▸ **PROBLEM REQUIREMENTS**
Go through the entries below and print each one exactly.

▸ **Dataset excerpts**
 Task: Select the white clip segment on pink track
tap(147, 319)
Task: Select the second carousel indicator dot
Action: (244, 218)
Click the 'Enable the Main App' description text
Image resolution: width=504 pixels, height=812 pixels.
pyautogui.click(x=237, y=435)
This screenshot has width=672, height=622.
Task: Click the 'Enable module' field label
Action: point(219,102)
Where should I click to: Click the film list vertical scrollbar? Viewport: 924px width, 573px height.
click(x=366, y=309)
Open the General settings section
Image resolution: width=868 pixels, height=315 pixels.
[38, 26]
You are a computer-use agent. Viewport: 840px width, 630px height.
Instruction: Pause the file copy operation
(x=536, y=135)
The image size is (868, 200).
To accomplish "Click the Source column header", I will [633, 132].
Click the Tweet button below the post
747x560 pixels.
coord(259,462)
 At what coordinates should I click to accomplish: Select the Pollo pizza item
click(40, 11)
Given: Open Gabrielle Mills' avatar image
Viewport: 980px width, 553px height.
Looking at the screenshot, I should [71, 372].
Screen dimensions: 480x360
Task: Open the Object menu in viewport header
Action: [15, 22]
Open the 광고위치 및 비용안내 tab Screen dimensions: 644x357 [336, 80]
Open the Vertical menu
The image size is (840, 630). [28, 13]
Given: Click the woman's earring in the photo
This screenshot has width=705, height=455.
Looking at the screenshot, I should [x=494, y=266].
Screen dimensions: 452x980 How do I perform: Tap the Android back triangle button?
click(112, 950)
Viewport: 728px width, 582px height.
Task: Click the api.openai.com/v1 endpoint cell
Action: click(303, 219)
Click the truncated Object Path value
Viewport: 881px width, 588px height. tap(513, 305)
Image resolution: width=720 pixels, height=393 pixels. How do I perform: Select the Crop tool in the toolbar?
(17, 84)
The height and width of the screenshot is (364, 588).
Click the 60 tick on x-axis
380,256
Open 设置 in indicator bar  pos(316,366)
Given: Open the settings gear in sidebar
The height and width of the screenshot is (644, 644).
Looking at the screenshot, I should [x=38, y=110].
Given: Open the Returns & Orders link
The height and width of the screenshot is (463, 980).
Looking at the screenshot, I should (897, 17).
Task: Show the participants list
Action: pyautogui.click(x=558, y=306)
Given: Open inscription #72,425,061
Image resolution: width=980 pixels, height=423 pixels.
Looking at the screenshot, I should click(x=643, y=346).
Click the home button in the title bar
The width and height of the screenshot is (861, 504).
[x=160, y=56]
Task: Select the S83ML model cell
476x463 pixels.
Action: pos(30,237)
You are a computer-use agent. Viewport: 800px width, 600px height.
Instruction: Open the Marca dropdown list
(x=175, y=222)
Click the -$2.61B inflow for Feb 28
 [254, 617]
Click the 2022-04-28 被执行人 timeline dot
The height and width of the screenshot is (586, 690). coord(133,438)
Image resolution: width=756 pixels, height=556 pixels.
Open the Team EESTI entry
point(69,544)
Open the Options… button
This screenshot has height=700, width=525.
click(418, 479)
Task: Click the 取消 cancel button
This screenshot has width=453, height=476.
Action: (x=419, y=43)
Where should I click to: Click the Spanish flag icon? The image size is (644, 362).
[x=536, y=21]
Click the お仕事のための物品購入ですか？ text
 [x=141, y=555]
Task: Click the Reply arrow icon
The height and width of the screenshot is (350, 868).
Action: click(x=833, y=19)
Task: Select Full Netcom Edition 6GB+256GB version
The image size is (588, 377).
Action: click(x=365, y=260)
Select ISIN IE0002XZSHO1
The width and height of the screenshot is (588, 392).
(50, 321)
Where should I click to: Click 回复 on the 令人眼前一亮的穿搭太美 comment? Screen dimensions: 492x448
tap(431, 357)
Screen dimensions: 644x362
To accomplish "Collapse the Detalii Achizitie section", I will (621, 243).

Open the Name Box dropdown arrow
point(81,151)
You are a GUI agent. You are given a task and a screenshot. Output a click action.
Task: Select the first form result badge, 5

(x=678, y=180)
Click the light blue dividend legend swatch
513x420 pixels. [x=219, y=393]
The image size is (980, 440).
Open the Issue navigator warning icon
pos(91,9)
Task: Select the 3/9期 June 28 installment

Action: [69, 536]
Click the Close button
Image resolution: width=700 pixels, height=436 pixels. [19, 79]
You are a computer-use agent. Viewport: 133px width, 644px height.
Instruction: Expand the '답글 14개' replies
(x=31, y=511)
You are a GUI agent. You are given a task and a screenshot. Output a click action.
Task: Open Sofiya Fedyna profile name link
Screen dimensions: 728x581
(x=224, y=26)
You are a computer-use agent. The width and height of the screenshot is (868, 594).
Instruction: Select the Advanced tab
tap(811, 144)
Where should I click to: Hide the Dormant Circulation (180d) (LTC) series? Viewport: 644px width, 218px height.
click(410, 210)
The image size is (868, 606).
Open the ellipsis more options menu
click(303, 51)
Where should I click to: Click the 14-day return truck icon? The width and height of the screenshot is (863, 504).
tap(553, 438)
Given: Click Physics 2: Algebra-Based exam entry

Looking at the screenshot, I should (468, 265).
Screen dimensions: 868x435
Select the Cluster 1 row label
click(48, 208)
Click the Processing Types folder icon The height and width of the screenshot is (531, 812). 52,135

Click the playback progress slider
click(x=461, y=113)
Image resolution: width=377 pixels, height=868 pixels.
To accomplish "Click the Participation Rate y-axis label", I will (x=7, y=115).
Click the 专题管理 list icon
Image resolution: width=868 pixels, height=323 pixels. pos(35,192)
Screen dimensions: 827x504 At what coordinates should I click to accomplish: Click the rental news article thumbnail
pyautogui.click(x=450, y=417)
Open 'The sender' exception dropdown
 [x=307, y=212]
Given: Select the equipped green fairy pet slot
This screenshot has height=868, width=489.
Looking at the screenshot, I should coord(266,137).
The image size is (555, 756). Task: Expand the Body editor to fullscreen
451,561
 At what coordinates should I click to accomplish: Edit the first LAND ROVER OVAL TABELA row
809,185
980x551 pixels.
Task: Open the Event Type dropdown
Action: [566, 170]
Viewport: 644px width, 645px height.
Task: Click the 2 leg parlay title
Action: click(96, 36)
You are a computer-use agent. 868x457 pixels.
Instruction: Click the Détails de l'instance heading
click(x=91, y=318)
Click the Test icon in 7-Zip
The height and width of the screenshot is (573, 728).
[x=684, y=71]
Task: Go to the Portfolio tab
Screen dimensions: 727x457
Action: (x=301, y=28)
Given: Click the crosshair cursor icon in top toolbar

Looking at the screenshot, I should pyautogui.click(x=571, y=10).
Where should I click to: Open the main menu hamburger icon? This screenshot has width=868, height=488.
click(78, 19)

▸ **RESPONSE BELOW**
 Task: Select the white clip segment on pink track
tap(147, 319)
Task: Select the second carousel indicator dot
Action: (244, 218)
Click the 'Enable the Main App' description text
Image resolution: width=504 pixels, height=812 pixels.
pyautogui.click(x=237, y=435)
This screenshot has width=672, height=622.
Task: Click the 'Enable module' field label
Action: point(219,102)
Where should I click to: Click the film list vertical scrollbar? Viewport: 924px width, 573px height.
click(x=366, y=309)
Open the General settings section
Image resolution: width=868 pixels, height=315 pixels.
[38, 26]
You are a computer-use agent. Viewport: 840px width, 630px height.
Instruction: Pause the file copy operation
(x=536, y=135)
The image size is (868, 200).
To accomplish "Click the Source column header", I will [633, 132].
Click the Tweet button below the post
747x560 pixels.
coord(259,462)
 At what coordinates should I click to accomplish: Select the Pollo pizza item
click(40, 11)
Given: Open Gabrielle Mills' avatar image
Viewport: 980px width, 553px height.
Looking at the screenshot, I should [71, 372].
Screen dimensions: 480x360
Task: Open the Object menu in viewport header
Action: [15, 22]
Open the 광고위치 및 비용안내 tab Screen dimensions: 644x357 [336, 80]
Open the Vertical menu
The image size is (840, 630). [28, 13]
Given: Click the woman's earring in the photo
This screenshot has width=705, height=455.
Looking at the screenshot, I should [x=494, y=266].
Screen dimensions: 452x980 How do I perform: Tap the Android back triangle button?
click(112, 950)
Viewport: 728px width, 582px height.
Task: Click the api.openai.com/v1 endpoint cell
Action: click(303, 219)
Click the truncated Object Path value
Viewport: 881px width, 588px height. tap(513, 305)
Image resolution: width=720 pixels, height=393 pixels. How do I perform: Select the Crop tool in the toolbar?
(17, 84)
The height and width of the screenshot is (364, 588).
Click the 60 tick on x-axis
380,256
Open 设置 in indicator bar  pos(316,366)
Given: Open the settings gear in sidebar
The height and width of the screenshot is (644, 644).
Looking at the screenshot, I should [x=38, y=110].
Given: Open the Returns & Orders link
The height and width of the screenshot is (463, 980).
Looking at the screenshot, I should (897, 17).
Task: Show the participants list
Action: pyautogui.click(x=558, y=306)
Given: Open inscription #72,425,061
Image resolution: width=980 pixels, height=423 pixels.
Looking at the screenshot, I should click(x=643, y=346).
Click the home button in the title bar
The width and height of the screenshot is (861, 504).
[x=160, y=56]
Task: Select the S83ML model cell
476x463 pixels.
Action: pos(30,237)
You are a computer-use agent. Viewport: 800px width, 600px height.
Instruction: Open the Marca dropdown list
(x=175, y=222)
Click the -$2.61B inflow for Feb 28
 [254, 617]
Click the 2022-04-28 被执行人 timeline dot
The height and width of the screenshot is (586, 690). coord(133,438)
Image resolution: width=756 pixels, height=556 pixels.
Open the Team EESTI entry
point(69,544)
Open the Options… button
This screenshot has height=700, width=525.
click(418, 479)
Task: Click the 取消 cancel button
This screenshot has width=453, height=476.
Action: (x=419, y=43)
Where should I click to: Click the Spanish flag icon? The image size is (644, 362).
[x=536, y=21]
Click the お仕事のための物品購入ですか？ text
 [x=141, y=555]
Task: Click the Reply arrow icon
The height and width of the screenshot is (350, 868).
Action: click(x=833, y=19)
Task: Select Full Netcom Edition 6GB+256GB version
The image size is (588, 377).
Action: click(x=365, y=260)
Select ISIN IE0002XZSHO1
The width and height of the screenshot is (588, 392).
(50, 321)
Where should I click to: Click 回复 on the 令人眼前一亮的穿搭太美 comment? Screen dimensions: 492x448
tap(431, 357)
Screen dimensions: 644x362
To accomplish "Collapse the Detalii Achizitie section", I will (621, 243).

Open the Name Box dropdown arrow
point(81,151)
You are a GUI agent. You are given a task and a screenshot. Output a click action.
Task: Select the first form result badge, 5

(x=678, y=180)
Click the light blue dividend legend swatch
513x420 pixels. [x=219, y=393]
The image size is (980, 440).
Open the Issue navigator warning icon
pos(91,9)
Task: Select the 3/9期 June 28 installment

Action: [69, 536]
Click the Close button
Image resolution: width=700 pixels, height=436 pixels. [19, 79]
You are a computer-use agent. Viewport: 133px width, 644px height.
Instruction: Expand the '답글 14개' replies
(x=31, y=511)
You are a GUI agent. You are given a task and a screenshot. Output a click action.
Task: Open Sofiya Fedyna profile name link
Screen dimensions: 728x581
(x=224, y=26)
You are a computer-use agent. The width and height of the screenshot is (868, 594).
Instruction: Select the Advanced tab
tap(811, 144)
Where should I click to: Hide the Dormant Circulation (180d) (LTC) series? Viewport: 644px width, 218px height.
click(410, 210)
The image size is (868, 606).
Open the ellipsis more options menu
click(303, 51)
Where should I click to: Click the 14-day return truck icon? The width and height of the screenshot is (863, 504).
tap(553, 438)
Given: Click Physics 2: Algebra-Based exam entry

Looking at the screenshot, I should (468, 265).
Screen dimensions: 868x435
Select the Cluster 1 row label
click(48, 208)
Click the Processing Types folder icon The height and width of the screenshot is (531, 812). 52,135

Click the playback progress slider
click(x=461, y=113)
Image resolution: width=377 pixels, height=868 pixels.
To accomplish "Click the Participation Rate y-axis label", I will (x=7, y=115).
Click the 专题管理 list icon
Image resolution: width=868 pixels, height=323 pixels. pos(35,192)
Screen dimensions: 827x504 At what coordinates should I click to accomplish: Click the rental news article thumbnail
pyautogui.click(x=450, y=417)
Open 'The sender' exception dropdown
 [x=307, y=212]
Given: Select the equipped green fairy pet slot
This screenshot has height=868, width=489.
Looking at the screenshot, I should coord(266,137).
The image size is (555, 756). Task: Expand the Body editor to fullscreen
451,561
 At what coordinates should I click to accomplish: Edit the first LAND ROVER OVAL TABELA row
809,185
980x551 pixels.
Task: Open the Event Type dropdown
Action: [566, 170]
Viewport: 644px width, 645px height.
Task: Click the 2 leg parlay title
Action: click(96, 36)
You are a computer-use agent. 868x457 pixels.
Instruction: Click the Détails de l'instance heading
click(x=91, y=318)
Click the Test icon in 7-Zip
The height and width of the screenshot is (573, 728).
[x=684, y=71]
Task: Go to the Portfolio tab
Screen dimensions: 727x457
Action: (x=301, y=28)
Given: Click the crosshair cursor icon in top toolbar

Looking at the screenshot, I should pyautogui.click(x=571, y=10).
Where should I click to: Open the main menu hamburger icon? This screenshot has width=868, height=488.
click(78, 19)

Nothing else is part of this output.